──────── Source data ────────

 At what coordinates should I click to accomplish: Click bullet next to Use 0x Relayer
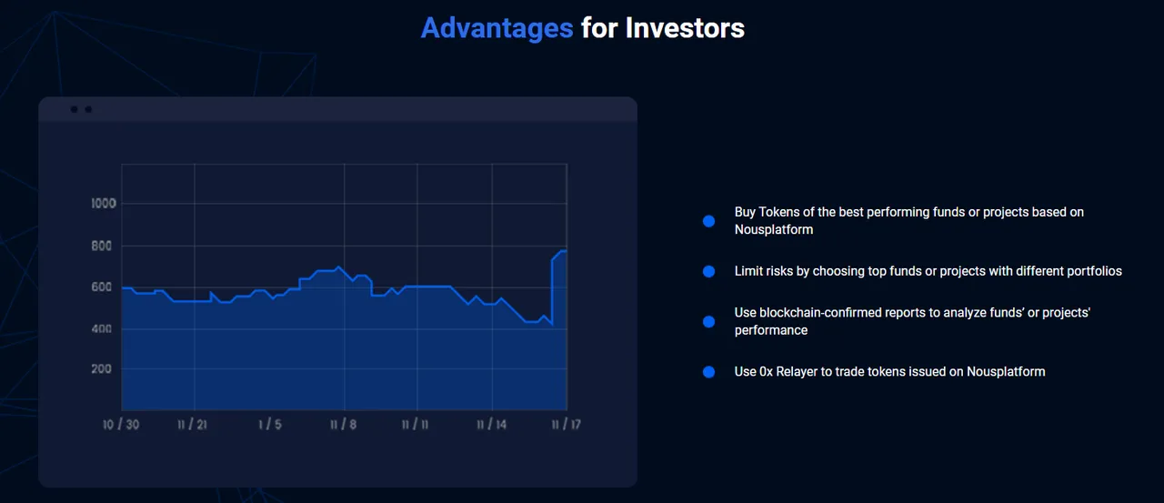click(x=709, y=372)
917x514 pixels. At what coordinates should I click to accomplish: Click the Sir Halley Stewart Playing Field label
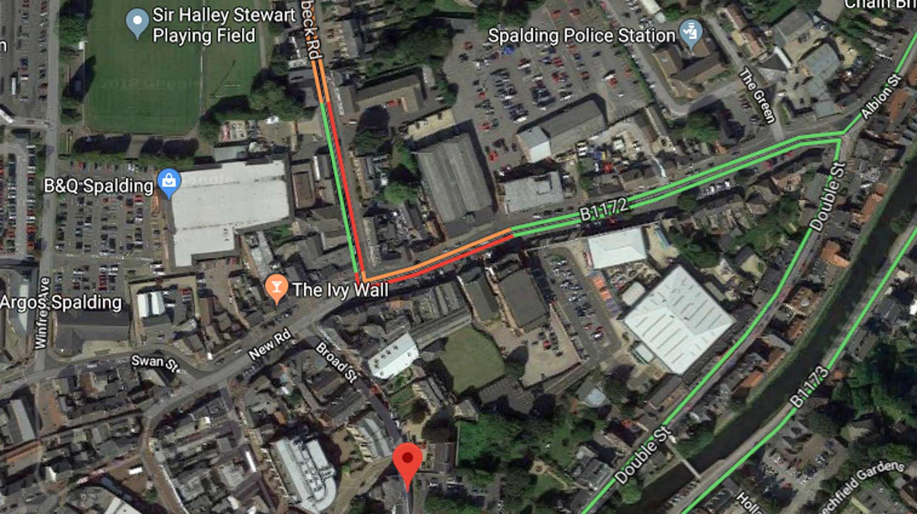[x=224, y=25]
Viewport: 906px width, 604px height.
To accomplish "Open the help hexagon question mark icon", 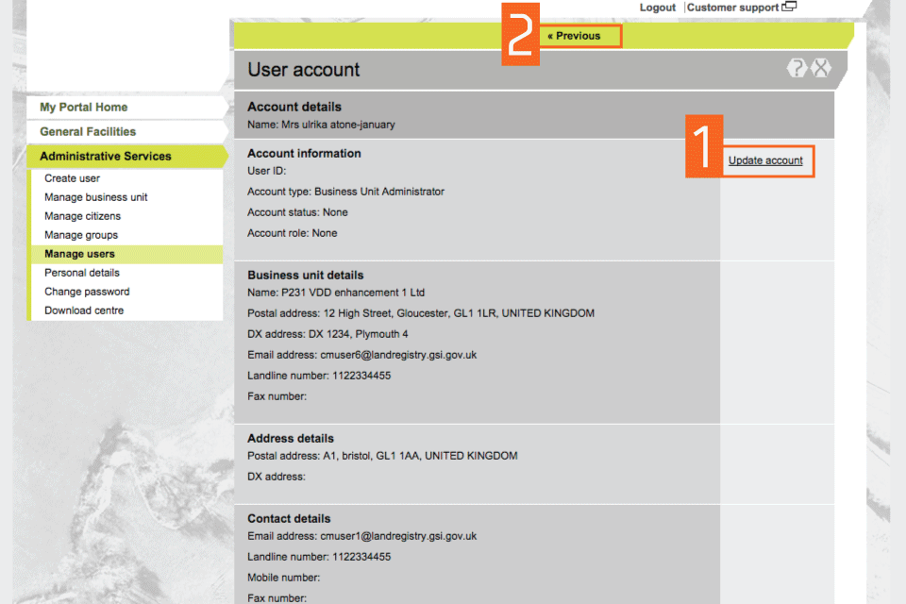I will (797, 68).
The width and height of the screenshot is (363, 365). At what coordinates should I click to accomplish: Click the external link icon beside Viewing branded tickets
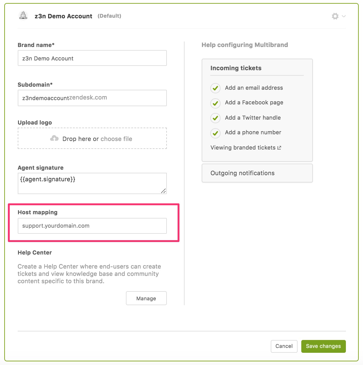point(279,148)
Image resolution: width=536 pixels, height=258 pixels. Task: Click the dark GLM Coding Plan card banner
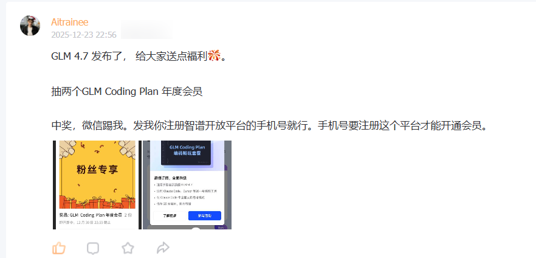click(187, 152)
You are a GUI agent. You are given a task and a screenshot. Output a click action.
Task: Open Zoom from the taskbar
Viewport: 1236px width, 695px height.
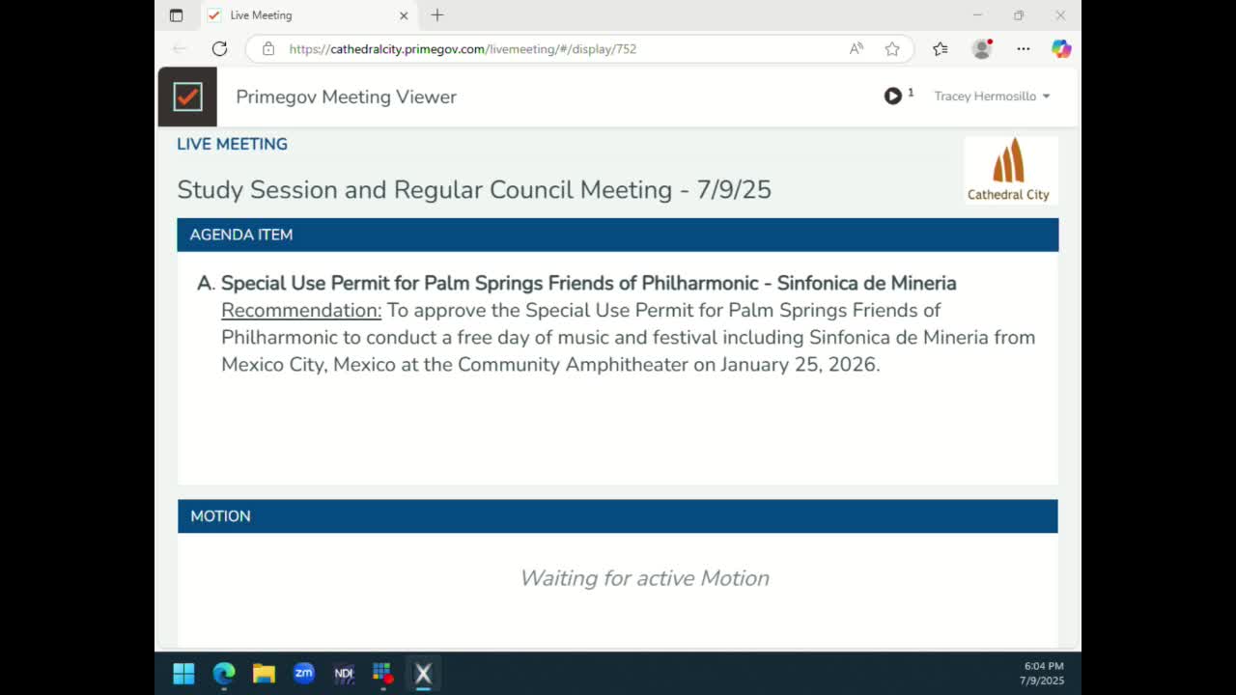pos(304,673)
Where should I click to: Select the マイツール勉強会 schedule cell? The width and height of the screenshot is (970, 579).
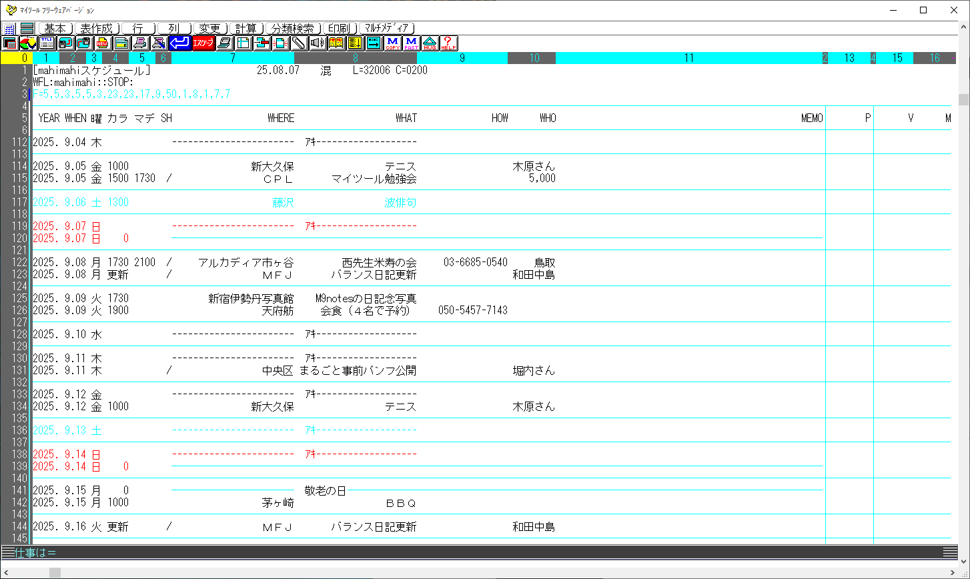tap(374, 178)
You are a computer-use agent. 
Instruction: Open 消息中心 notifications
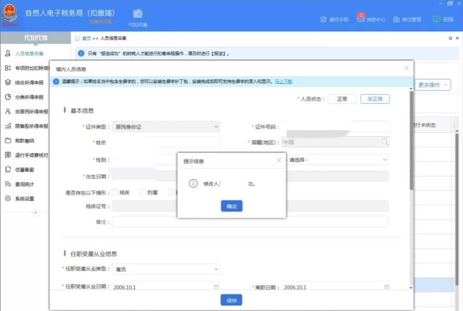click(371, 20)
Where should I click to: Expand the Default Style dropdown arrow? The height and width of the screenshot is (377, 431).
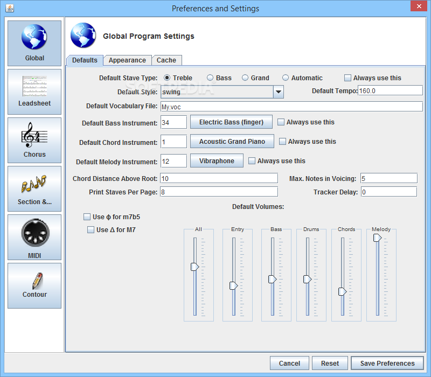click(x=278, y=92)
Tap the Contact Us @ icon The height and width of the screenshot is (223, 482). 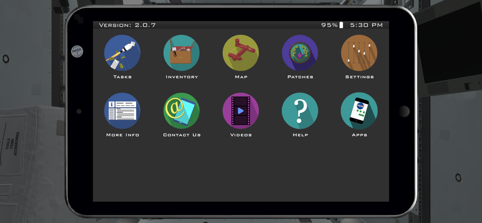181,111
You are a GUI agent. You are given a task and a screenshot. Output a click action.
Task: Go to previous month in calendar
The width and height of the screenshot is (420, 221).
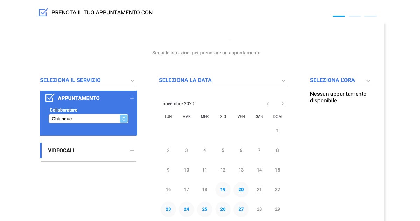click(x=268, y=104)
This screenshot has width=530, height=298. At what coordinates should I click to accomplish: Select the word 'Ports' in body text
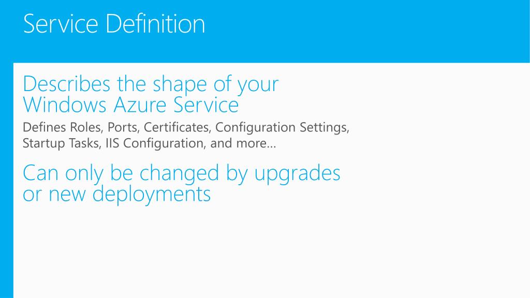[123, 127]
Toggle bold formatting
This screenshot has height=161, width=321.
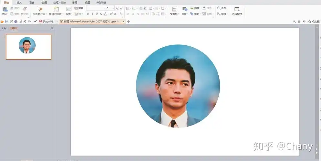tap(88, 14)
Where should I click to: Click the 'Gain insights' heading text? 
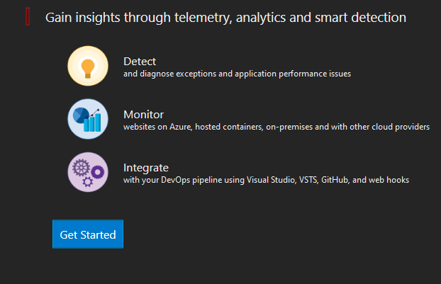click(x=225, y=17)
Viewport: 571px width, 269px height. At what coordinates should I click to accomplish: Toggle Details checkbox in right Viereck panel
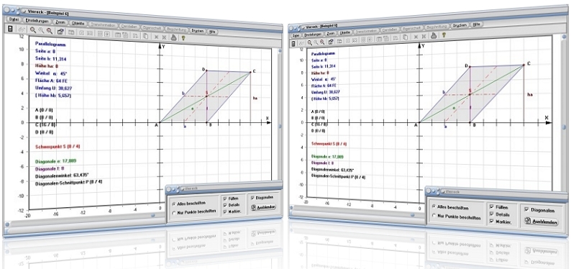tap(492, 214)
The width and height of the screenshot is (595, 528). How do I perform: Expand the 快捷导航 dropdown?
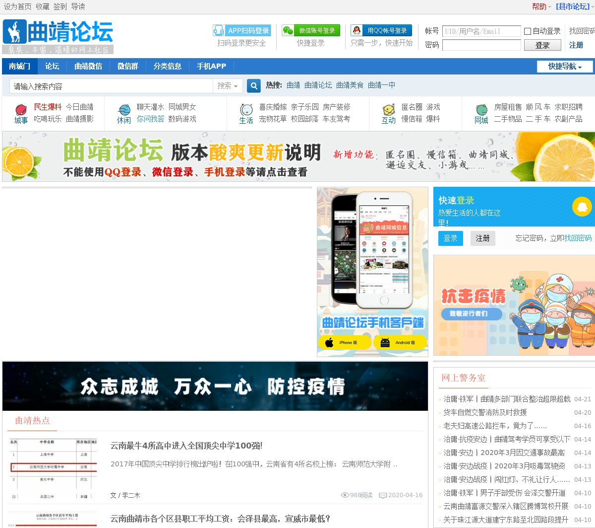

────────

• Task statement
Nothing but the lines above from the line with "Image resolution: width=536" up to and including the line with "You are a computer-use agent." should be returned, exactly as written and without pictures.

• Completed exercise
Image resolution: width=536 pixels, height=258 pixels. Task: Click the dark GLM Coding Plan card banner
click(187, 152)
You are a GUI agent. You are given a task and a screenshot. Output a click action.
Task: Open Zoom from the taskbar
Viewport: 1236px width, 695px height.
pos(304,673)
Where should I click to: Select the マイツール勉強会 schedule cell? The width and height of the screenshot is (970, 579).
tap(374, 178)
You are a computer-use agent. 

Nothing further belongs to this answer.